A line qualifies if it holds the string "computer". Copy every qualifying line from the records.

** Dataset content follows **

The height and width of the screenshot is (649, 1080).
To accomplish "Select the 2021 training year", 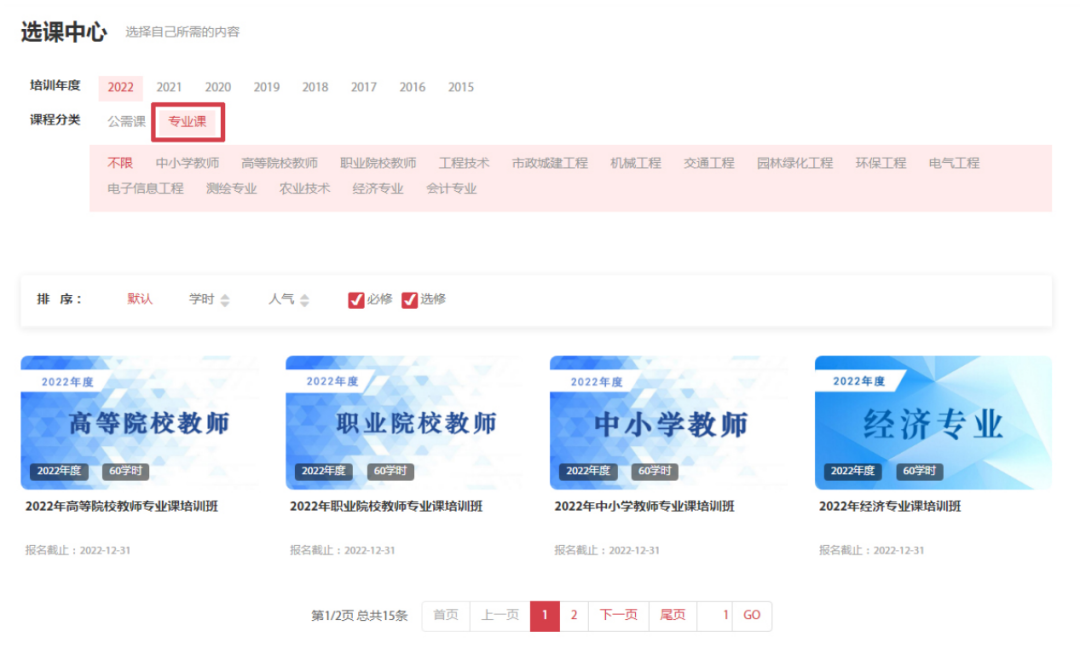I will click(168, 87).
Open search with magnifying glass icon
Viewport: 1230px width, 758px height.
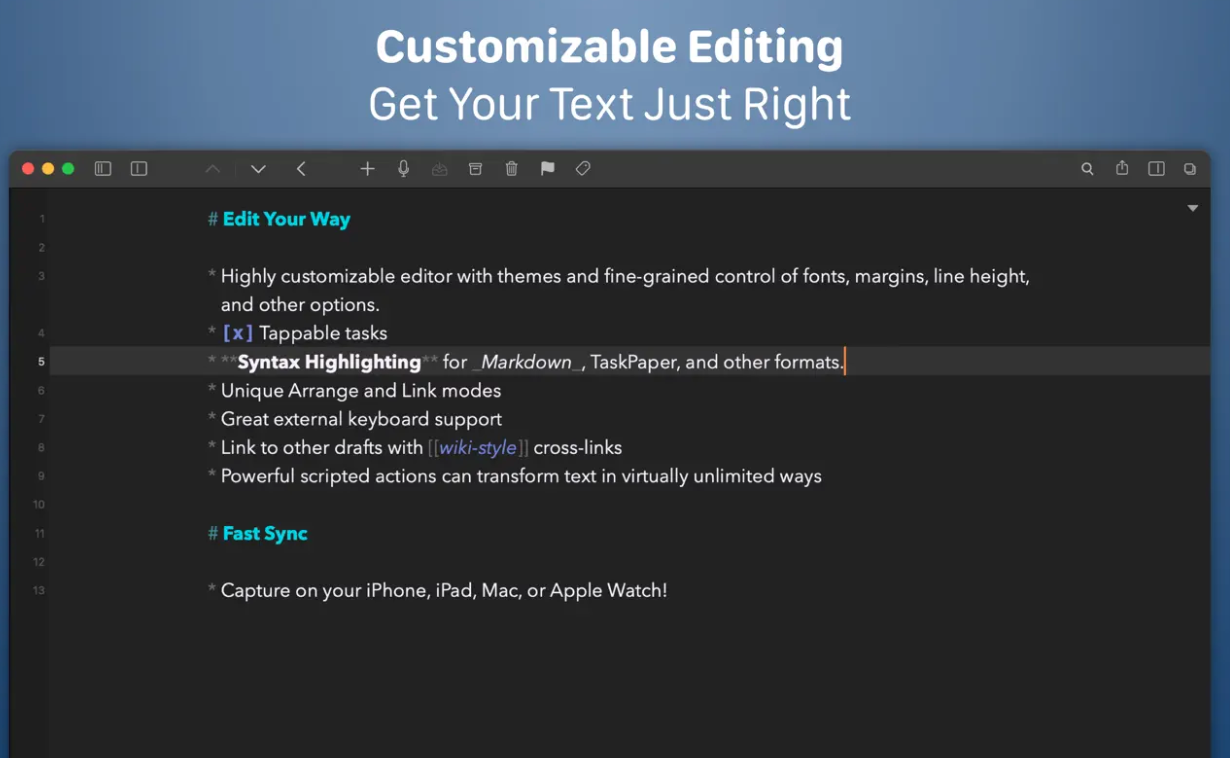1087,169
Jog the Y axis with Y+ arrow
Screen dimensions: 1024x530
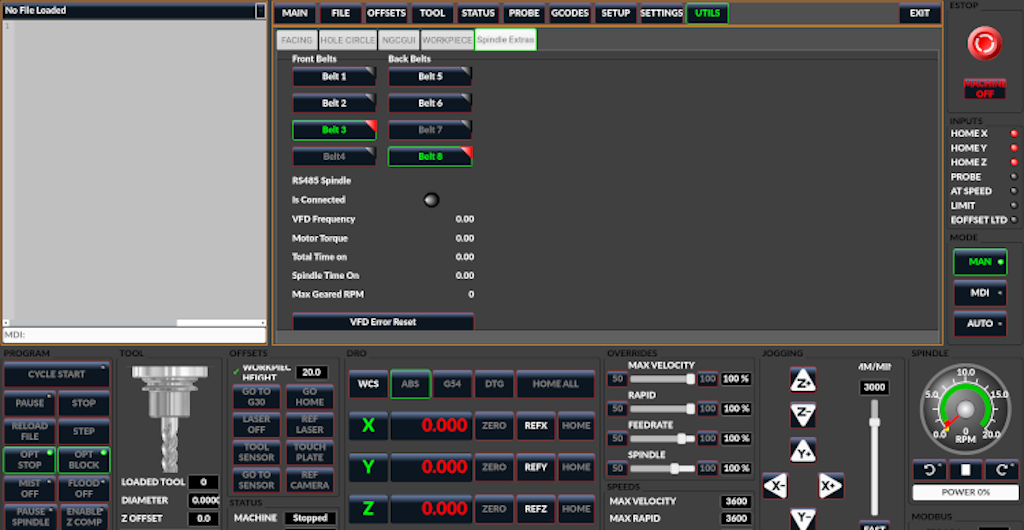pyautogui.click(x=803, y=450)
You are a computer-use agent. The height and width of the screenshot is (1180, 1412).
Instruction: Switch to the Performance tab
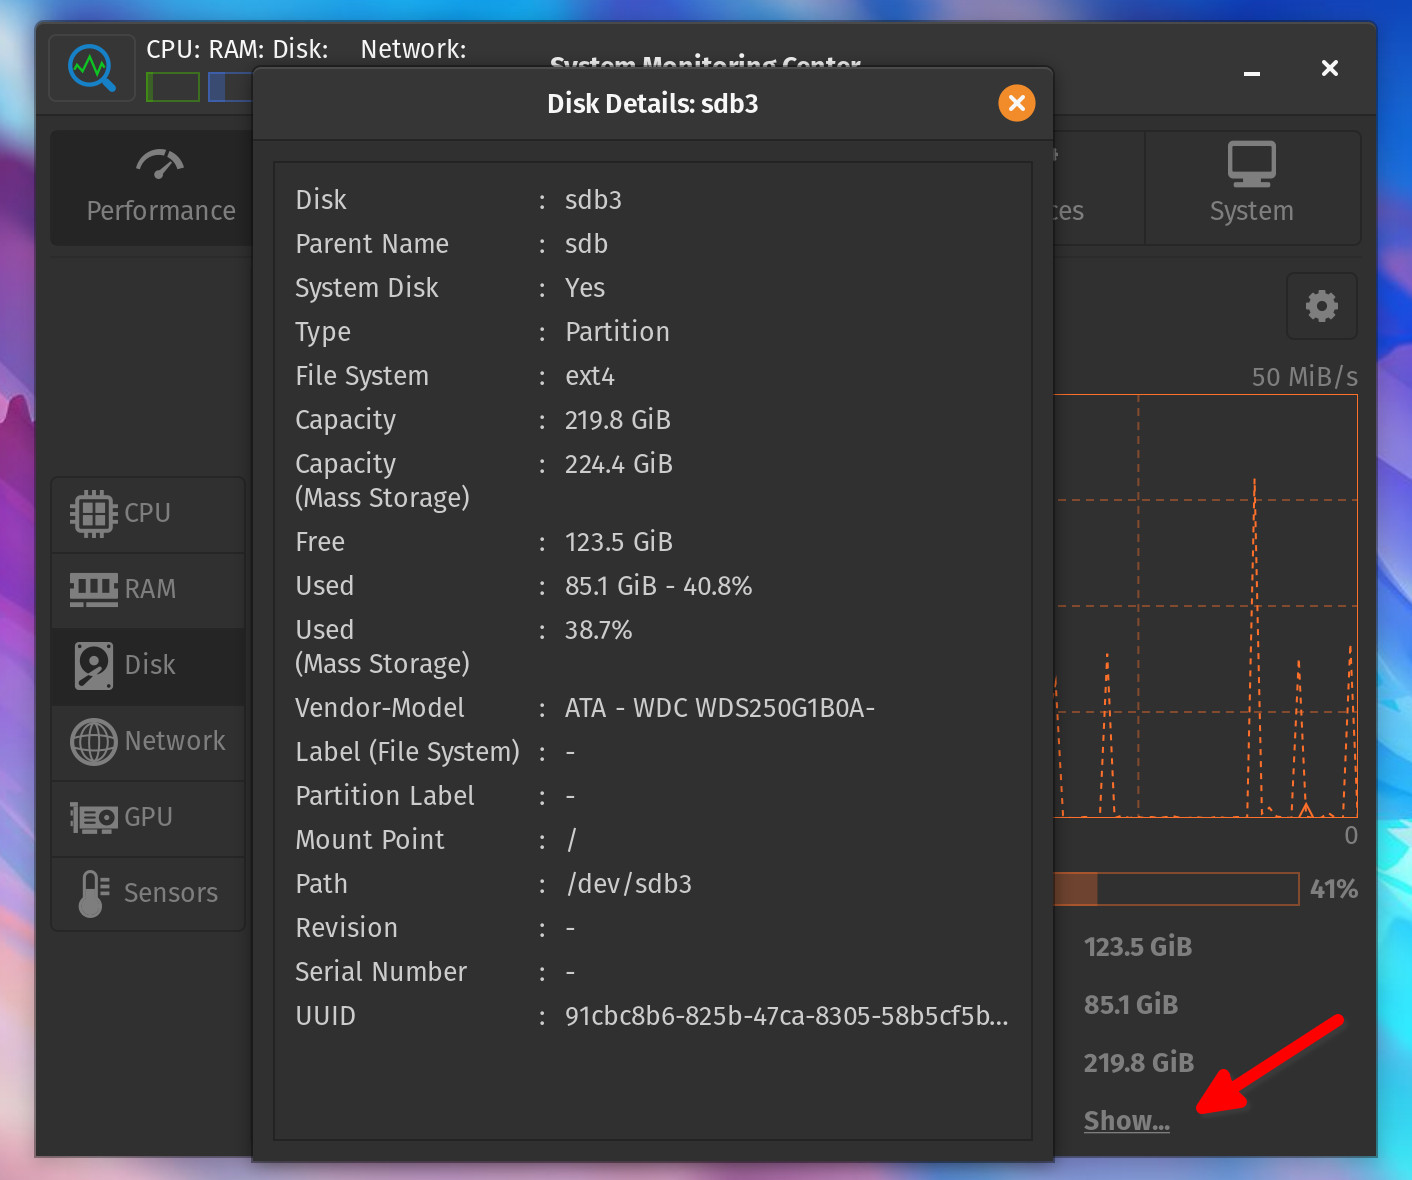point(160,188)
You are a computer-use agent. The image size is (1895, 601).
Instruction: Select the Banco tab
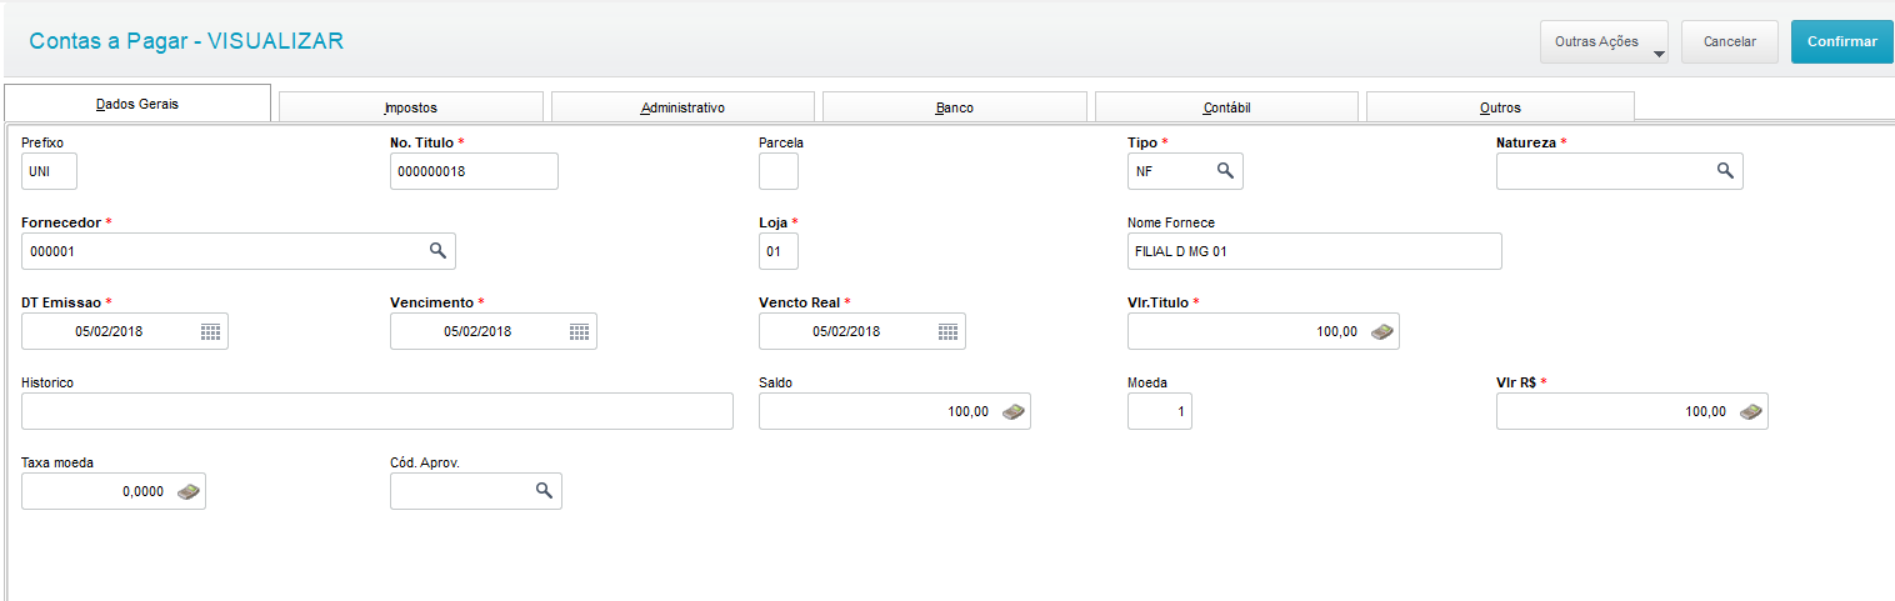click(x=954, y=107)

** End of Dataset content **

Solved exercise:
You are a computer-use agent. The height and width of the screenshot is (1180, 1412).
You are a computer-use agent. The image size is (1895, 601).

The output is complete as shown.